Bemerkenswert ist in diesem Zusammenhang das fruchtbare Zusammenspiel zwischen dem im 20. Jahrhundert aufkommenden Interesse an Algorithmen und Computertechnik einerseits und der Zahlentheorie andererseits. Aus dem Interesse an Algorithmen entstanden neue zahlentheoretische Fragen, z. B. das Collatz-Problem, das eine Fülle neuer Fragen aufwarf, von denen nur wenige heute beantwortet sind. Die Computertechnik machte es möglich, umfangreiche Berechnungen anzustellen, woraus das Bedürfnis entstand, diese auf solide mathematische Grundlagen zu stellen. So kamen z. B. bei Monte-Carlo-Simulationen (Monte-Carlo-Methode) sehr bald schon zahlentheoretische Methoden zum Tragen (z. B. Lehmers Kongruenzmethode zum Erzeugen von Pseudozufallszahlen). Auch diese Entwicklung ist noch keineswegs abgeschlossen: Die sog. Quasi-Monte-Carlo-Methoden, zu deren Anwendungen technische Simulationen ebenso wie Risikoanalysen in der Finanzmathematik gehören, erfordern tiefliegende zahlentheoretische Überlegungen wie etwa die algebraischgeometrische Untersuchung von Funktionenkörpern. Derartige Methoden werden auch bei der Konstruktion fehlerkorrigierender Codes zur sicheren Übertragung von Information eingesetzt. Bei kryptographischen Verfahren zum Verbergen von Information vor unberechtigtem Zugriff spielen nicht nur Fragen über die Primzahlverteilung eine Rolle, sondern es kommen auch zahlentheoretische Verfahren zum Einsatz. Diese betreffen z. B. Primzahltests, Faktorisieren natürlicher Zahlen, elliptische Kurven (Verschlüsselung mittels elliptischer Kurven), oder auch Klassengruppen algebraischer Zahlkörper [1]. Diese Beispiele zeigen eindringlich, daß die vielfach übliche Unterscheidung zwischen „reiner“ und „angewandter“ Mathematik im Hinblick auf die Zahlentheorie keinen Sinn macht.

Literatur

[1] Buchmann, Johannes: Einführung in die Kryptographie. Springer, Berlin, 1999.

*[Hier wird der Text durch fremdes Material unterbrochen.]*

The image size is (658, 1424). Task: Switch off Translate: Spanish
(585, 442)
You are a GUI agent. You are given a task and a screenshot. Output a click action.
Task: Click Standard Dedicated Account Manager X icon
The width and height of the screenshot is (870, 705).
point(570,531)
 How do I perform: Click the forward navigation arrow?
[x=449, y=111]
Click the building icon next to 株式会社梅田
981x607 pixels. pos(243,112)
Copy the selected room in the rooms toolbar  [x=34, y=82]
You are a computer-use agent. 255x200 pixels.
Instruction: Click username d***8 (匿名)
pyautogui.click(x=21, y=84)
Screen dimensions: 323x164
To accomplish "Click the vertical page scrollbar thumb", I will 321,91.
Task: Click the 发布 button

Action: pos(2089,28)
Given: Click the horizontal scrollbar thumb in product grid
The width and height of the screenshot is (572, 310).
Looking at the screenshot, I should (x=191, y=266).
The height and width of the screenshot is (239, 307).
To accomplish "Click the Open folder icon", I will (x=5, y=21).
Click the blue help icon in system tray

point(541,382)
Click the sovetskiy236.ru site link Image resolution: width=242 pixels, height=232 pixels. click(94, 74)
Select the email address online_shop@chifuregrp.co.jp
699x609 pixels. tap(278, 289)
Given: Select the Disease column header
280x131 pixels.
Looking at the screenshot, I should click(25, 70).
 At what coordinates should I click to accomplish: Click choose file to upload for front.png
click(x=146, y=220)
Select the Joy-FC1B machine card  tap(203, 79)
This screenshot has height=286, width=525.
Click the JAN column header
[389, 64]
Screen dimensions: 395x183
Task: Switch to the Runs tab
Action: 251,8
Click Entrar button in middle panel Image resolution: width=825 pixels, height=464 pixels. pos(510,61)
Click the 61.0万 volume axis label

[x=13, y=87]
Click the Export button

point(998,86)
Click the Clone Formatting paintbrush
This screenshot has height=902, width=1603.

[2] Bundschuh, Peter: Einführung in die Zahlentheorie. Springer, Berlin, 4. Auflage, 1998.

[3] Edwards, H. M.: Riemann’s Zeta Function. Academic Press, New York, 1974.

[4] Leutbecher, Armin: Zahlentheorie. Eine Einführung in die Algebra. Springer, Berlin, 1996.

[5] Halberstam, H., and Richert, H.-E.: Sieve methods. Academic Press, London, 1974.

[6] Neukirch, Jürgen: Algebraische Zahlentheorie. Springer, Berlin, 1992.

[7] Scheid, Harald: Zahlentheorie. BI-Wissenschafts-Verlag, Mannheim, 1994.

[8] Scriba, C.J. und Schreiber, P.: 5000 Jahre Geometrie. Springer, Berlin, 2001.

[9] Tenenbaum, Gérald: Introduction to analytic and probabilistic number theory. Cambridge University Press, 1995.

[10] Tropfke, Johannes: Geschichte der Elementarmathematik. de Gruyter, Berlin, 1980.

[11] Weil, André: Number Theory. An approach through history. Birkhäuser, Boston, 1984.